Unutmamak gerekir ki İslâmi bir yaşam, belli zamanlara has bir özellik değildir. Esasen ömür boyu devamı istenen bir takvâ hayatıdır. Ramazan-ı Şerîften sonra ibâdet hayatımız hususunda rehavete kapılmamak, o ayda kazanılan güzel hasletleri ve manevi hatıraları unutmamak, halisane niyet ve amelleri terk etmemek gerekir. Böylece Ramazanda elde ettiğimiz manevi iklimi muhafaza ederek Ramazan dışındaki aylarda da devam ettirmiş oluruz ki gerçek anlamda kurtuluş o zaman elde edilebilir.
İbâdetlerde devamlılık Müslüman’ın asli görevidir. Sabır ve Sebat ile devam edildiği takdirde, neticede çok büyük birikimlerin meydana geleceği muhakkaktır. İbadetlerimizde devamlılığın önemi çok büyüktür. Deryaları derya yapan yağmur damlalarının sürekliliğidir. Damlalar birike birike umman olur. Bizler de, İmtihanı kazanmalı ve kendi Ummanımızı oluşturmalıyız.

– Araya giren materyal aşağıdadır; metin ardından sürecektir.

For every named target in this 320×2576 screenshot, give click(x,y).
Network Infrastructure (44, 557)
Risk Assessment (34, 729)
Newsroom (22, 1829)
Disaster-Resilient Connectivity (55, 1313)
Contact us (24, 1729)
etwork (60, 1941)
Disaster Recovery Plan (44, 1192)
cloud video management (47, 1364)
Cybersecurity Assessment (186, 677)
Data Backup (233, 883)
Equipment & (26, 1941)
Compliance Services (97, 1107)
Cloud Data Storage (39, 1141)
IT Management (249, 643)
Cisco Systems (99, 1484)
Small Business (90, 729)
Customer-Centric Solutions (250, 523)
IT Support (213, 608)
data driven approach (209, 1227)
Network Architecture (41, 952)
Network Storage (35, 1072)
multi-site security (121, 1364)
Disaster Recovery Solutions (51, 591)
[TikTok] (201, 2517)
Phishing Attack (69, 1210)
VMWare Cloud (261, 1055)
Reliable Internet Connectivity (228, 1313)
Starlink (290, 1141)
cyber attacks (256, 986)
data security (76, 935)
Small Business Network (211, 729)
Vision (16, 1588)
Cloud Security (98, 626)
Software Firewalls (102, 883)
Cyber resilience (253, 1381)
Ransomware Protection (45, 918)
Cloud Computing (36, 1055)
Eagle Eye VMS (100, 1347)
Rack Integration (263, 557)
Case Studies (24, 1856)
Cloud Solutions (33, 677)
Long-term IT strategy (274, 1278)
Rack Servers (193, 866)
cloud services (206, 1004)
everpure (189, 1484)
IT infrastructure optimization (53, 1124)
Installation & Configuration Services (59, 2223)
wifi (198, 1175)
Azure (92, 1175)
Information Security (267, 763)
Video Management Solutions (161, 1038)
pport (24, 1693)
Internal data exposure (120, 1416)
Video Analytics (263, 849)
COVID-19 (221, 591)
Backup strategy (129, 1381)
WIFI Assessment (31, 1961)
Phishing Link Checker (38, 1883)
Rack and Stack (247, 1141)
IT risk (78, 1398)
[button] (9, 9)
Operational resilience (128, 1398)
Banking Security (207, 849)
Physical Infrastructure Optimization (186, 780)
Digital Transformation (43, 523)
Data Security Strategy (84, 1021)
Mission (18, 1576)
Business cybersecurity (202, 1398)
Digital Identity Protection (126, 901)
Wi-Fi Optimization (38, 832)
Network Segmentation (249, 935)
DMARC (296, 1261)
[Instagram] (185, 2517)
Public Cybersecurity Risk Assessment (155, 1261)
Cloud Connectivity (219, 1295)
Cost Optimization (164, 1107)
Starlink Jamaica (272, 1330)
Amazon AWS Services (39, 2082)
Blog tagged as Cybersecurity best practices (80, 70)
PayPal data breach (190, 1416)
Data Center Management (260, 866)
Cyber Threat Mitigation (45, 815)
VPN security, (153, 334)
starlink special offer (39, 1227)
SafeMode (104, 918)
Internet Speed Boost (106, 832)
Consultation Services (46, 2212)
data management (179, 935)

Bu itibarla sadece mübârek gün, gece ve ayları ihyâ edip diğer zamanlarda, İbadet ve taât’tan uzak kalmak çok büyük bir yanlıştır. Ramazan ayında kazandığımız güzel alışkanlıklarımızı sürekli olarak yapalım ve gerçek kurtuluşa erelim. Sıhhat ve afiyetler dilerim.